In, 1994, in the midst of the Satanic Panic, Ramirez’s nieces, 7 and 9, stayed with her for a week. Later, there were allegations that the girls were raped at gunpoint, by all four women, during that week. A doctor who examined the girls after they made their claims “thought she saw Satan’s hand in the unspeakable crimes described by the two young girls,” according to the San Antonio Current:

They described their aunt, Elizabeth Ramirez, with red wild eyes grabbing the girls and forcing them into her bedroom. … Kellogg, a widely respected child abuse expert and local pediatrician, examined the girls, deciding “this could be Satanic-related,” according to her exam notes. Based on her research and experience in the field, Kellogg later testified, “If there is a female perpetrator and there’s more than one perpetrator involved, there is a concern for [Satanic abuse].”

The prosecutors went even further, suggesting Satanic overtones even though they were forbidden from bringing up the subject directly in the courtroom:

“[T]he evidence is going to show that young woman over there held a nine-year-old girl up as a sacrificial lamb to her friends. … We’re going to ask you to believe a nine-year-old little girl who was sacrificed on the altar of lust.”

From there, prosecutors moved on to suggesting that some or all of the women might be lesbians. (Which is just about as relevant as Satanism accusations — which is to say, not at all relevant.)

So where did these ideas come from? It seems, as is often the case with such situations, that they came from the prosecutors themselves, which may explain why their stories made no sense:

the jury heard a maze of contradictions from the supposed victims. On and off the witness stand, their accounts changed, sometimes in dramatic fashion. The assaults happened at night, then in the morning, then in the afternoon while “Full House” was on TV. They were assaulted in the living room, or in the bedroom, either together or separate. Mayhugh wasn’t there. Or was she? Their father picked them up from the apartment following the assault. Then it was Ramirez and Mayhugh who drove them home. Ramirez pointed a gun at the girls as they spoke to their father on the phone, threatening them to keep quiet. Then, Ramirez and Vasquez each had guns. Then, only Vasquez had a gun.

This wasn’t the first time the girls had made such a claim. Earlier, they had told adults that they were assaulted by a “mysterious 10-year-old boy.” They made similar claims while their mother and father battled for custody, and again when their mother remarried. Although we should be careful to listen to children who say they were abused, it’s unlikely that this happened to them four times in their young lives. (Ramirez claims that the girls’ father had an unrequited passion for her; and when she rejected him, she believes he urged the girls to make the accusations against her.)

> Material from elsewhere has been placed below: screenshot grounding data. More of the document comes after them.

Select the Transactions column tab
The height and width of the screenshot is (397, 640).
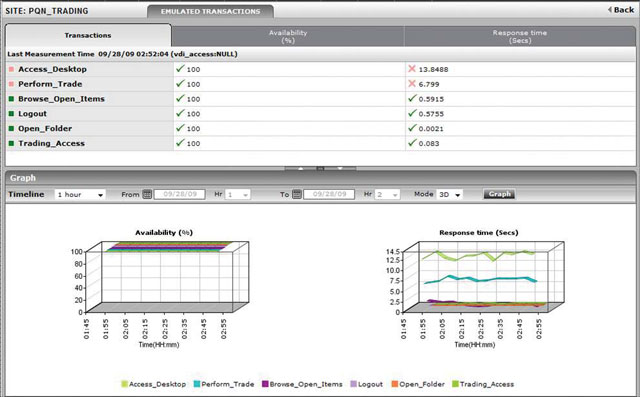click(88, 35)
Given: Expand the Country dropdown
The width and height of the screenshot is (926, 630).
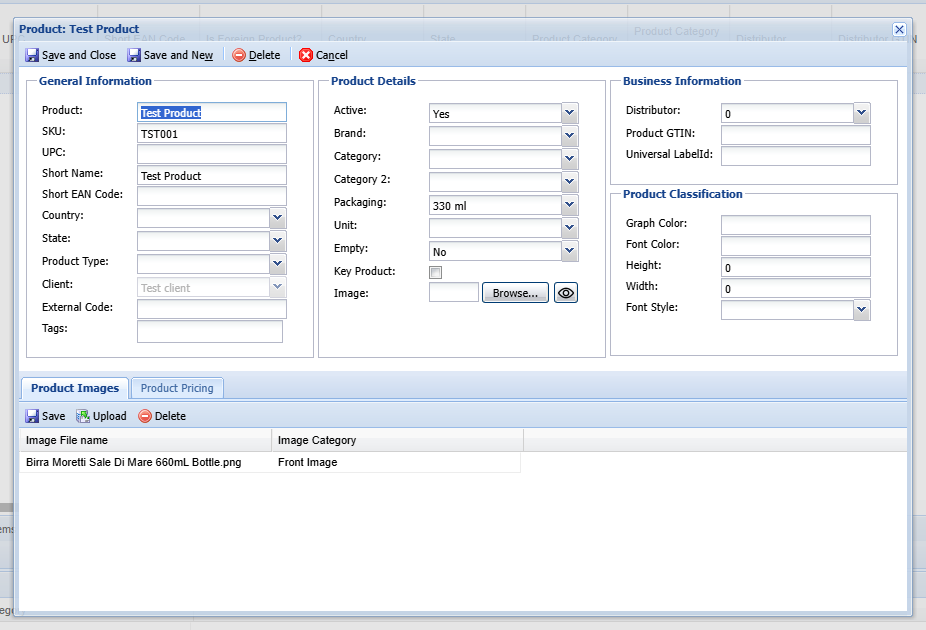Looking at the screenshot, I should click(277, 217).
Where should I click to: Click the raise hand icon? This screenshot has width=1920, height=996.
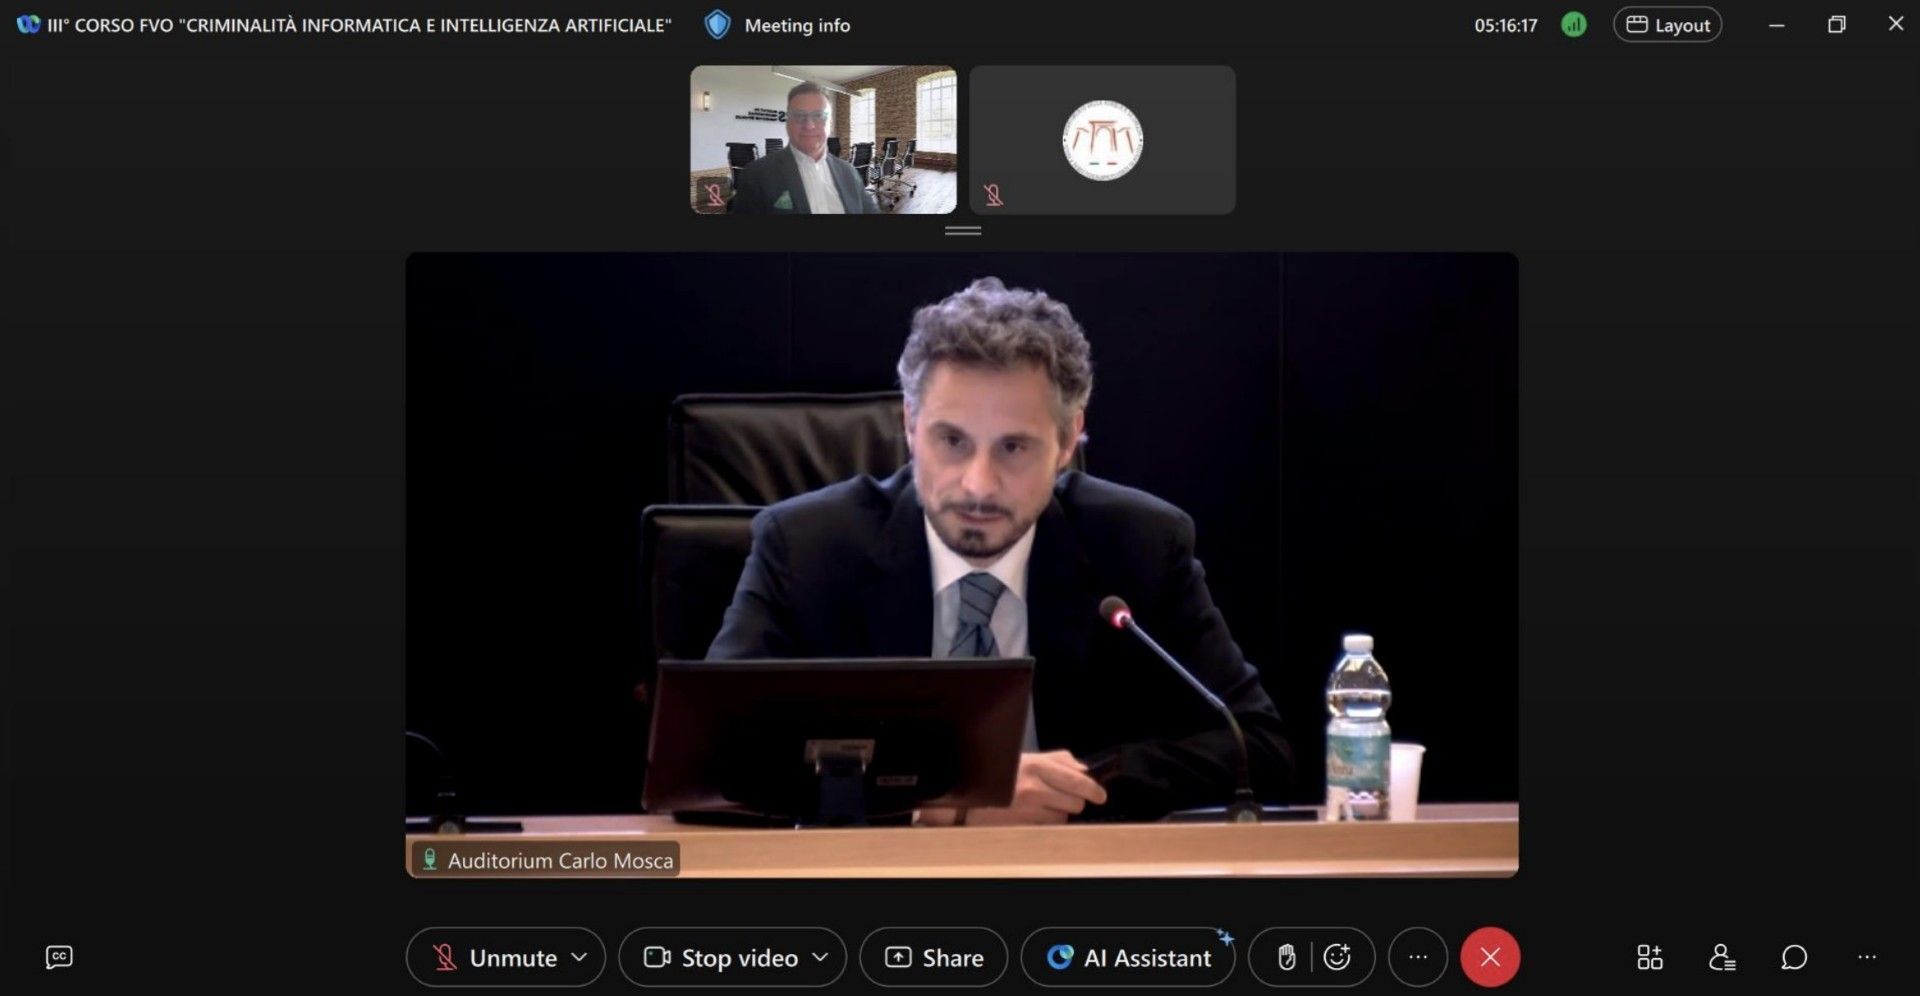click(1286, 957)
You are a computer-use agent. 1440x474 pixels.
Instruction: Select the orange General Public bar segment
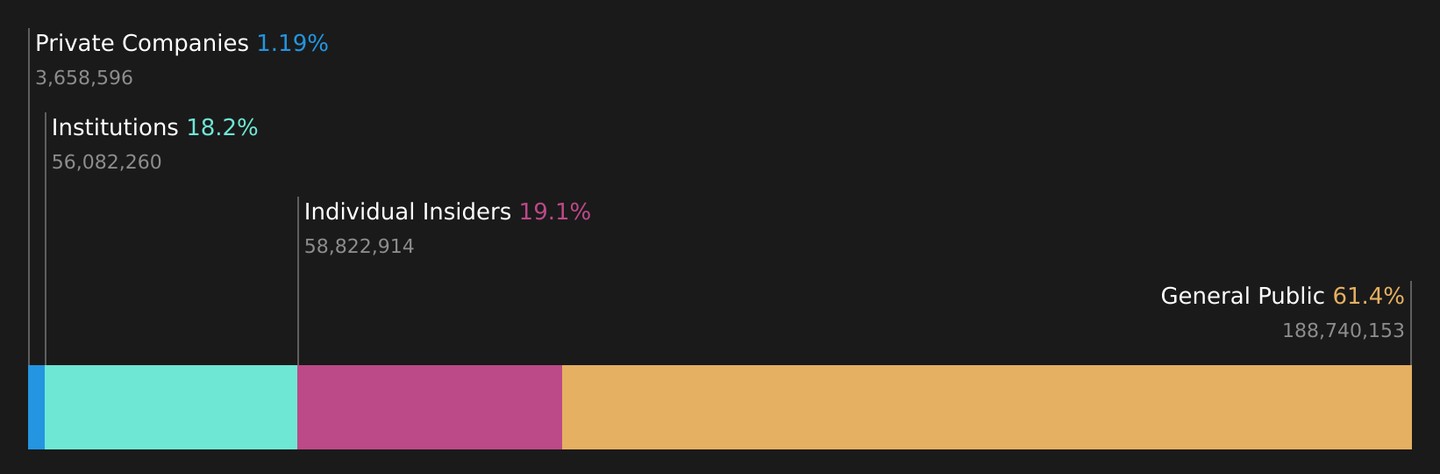(x=987, y=407)
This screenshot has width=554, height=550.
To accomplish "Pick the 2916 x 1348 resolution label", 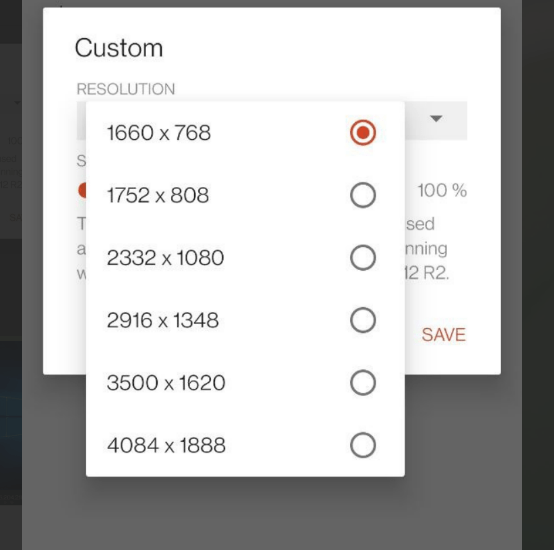I will point(163,320).
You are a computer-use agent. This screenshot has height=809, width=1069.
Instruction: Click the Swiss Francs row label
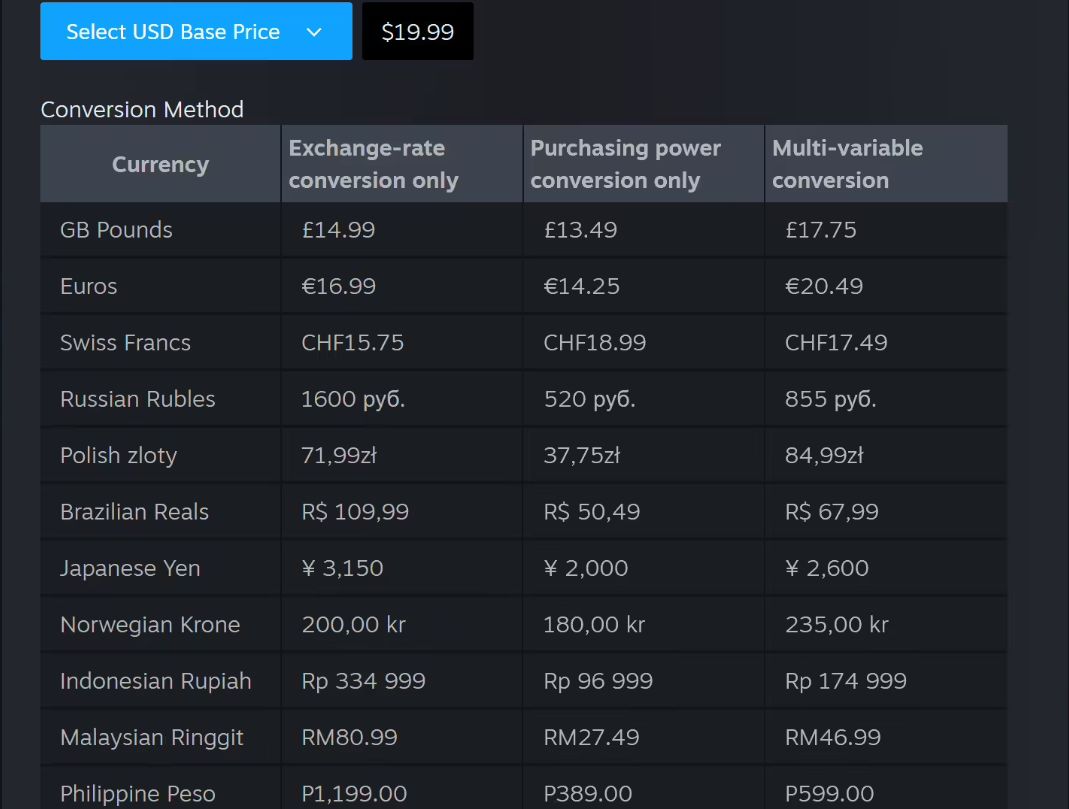pyautogui.click(x=125, y=343)
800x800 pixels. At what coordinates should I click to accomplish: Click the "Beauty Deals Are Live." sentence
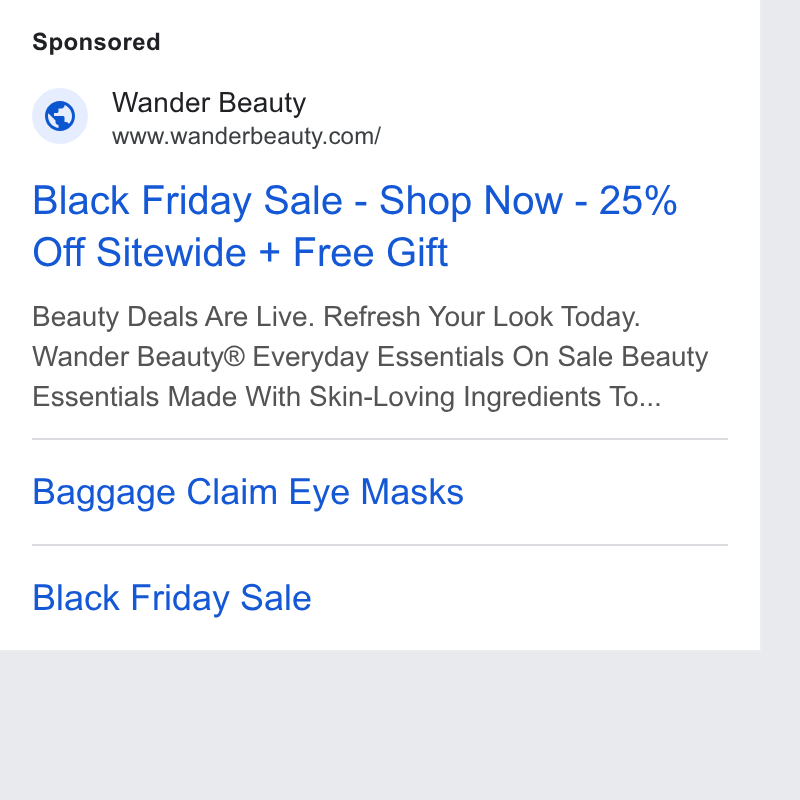(x=173, y=317)
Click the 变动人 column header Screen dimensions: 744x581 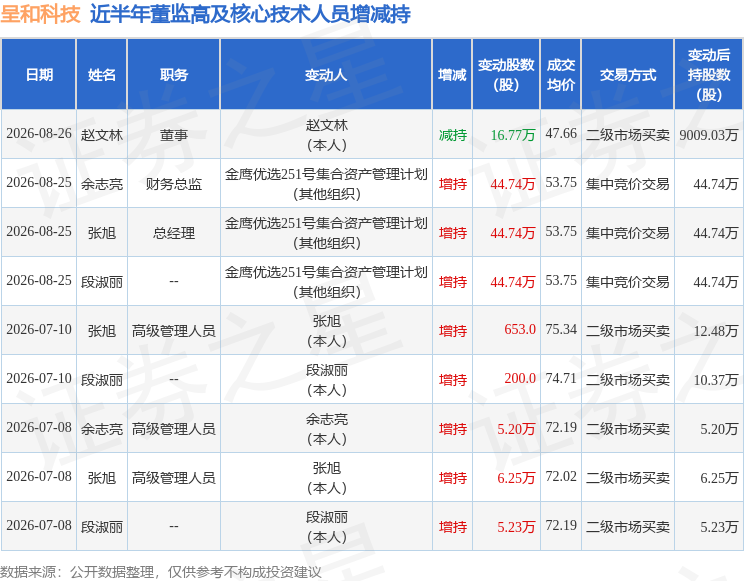(x=326, y=75)
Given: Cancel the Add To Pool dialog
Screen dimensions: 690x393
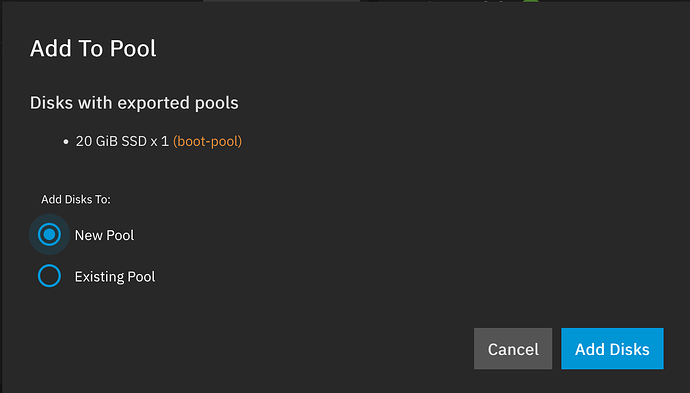Looking at the screenshot, I should pyautogui.click(x=513, y=349).

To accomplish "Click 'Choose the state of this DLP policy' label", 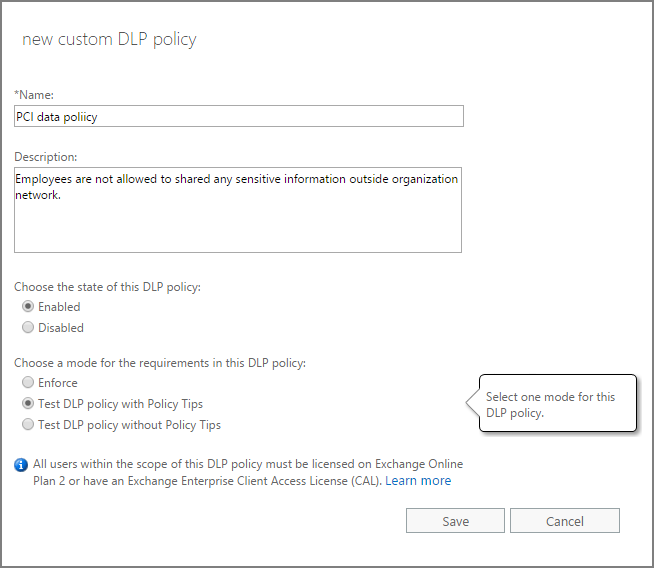I will (x=108, y=287).
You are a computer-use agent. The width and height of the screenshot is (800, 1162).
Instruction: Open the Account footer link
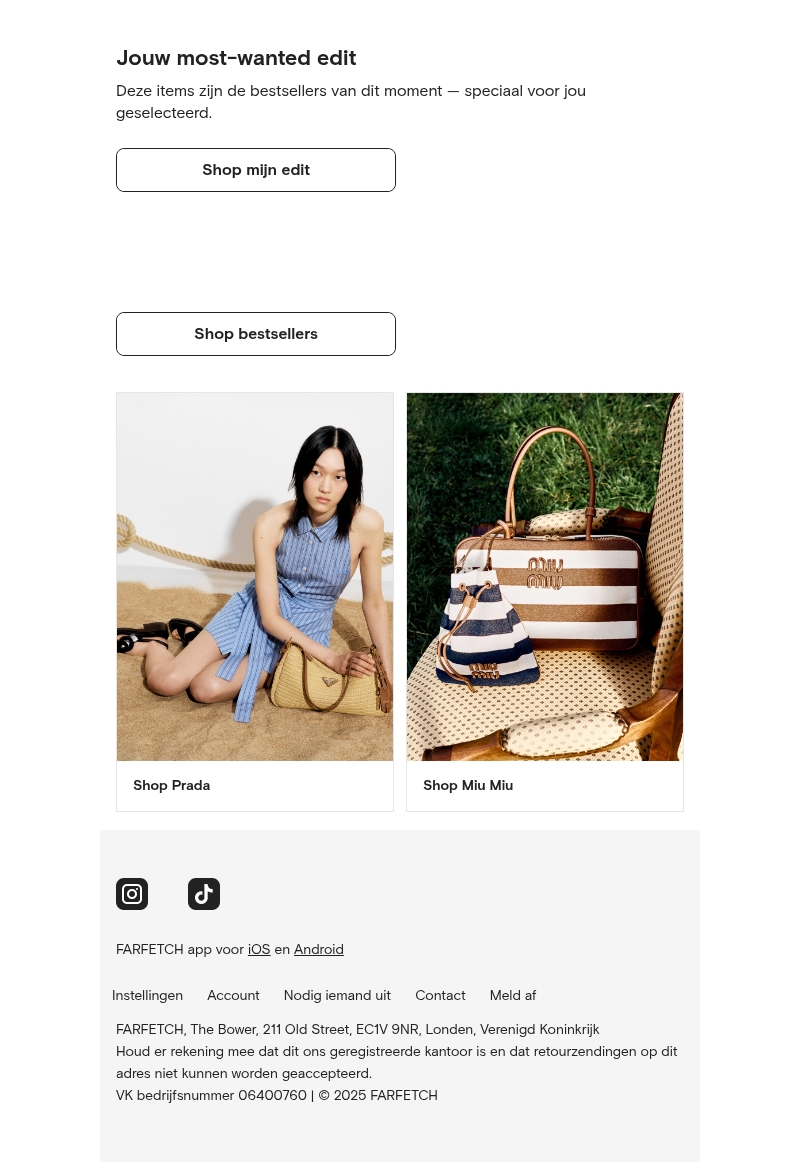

Oh, and one of their “victims” has since recanted.

There wasn’t much hard evidence against the San Antonio Four. Even examinations of their hymens weren’t conclusive — and then the doctor who photographed them said she couldn’t produce photos as courtroom evidence. All four of the accused have passed polygraph tests.

But they were convicted anyway. Three were sentenced to 15 years. Ramirez, the alleged ringleader, got 37.5 years in prison.

To bring light to their case, there’s a documentary in the works. Will it help spring them from prison? Will it remind the public the very real cost of fear and hysteria? How many more people remain in jail, convicted in the 1980s and 1990s of crimes they didn’t commit?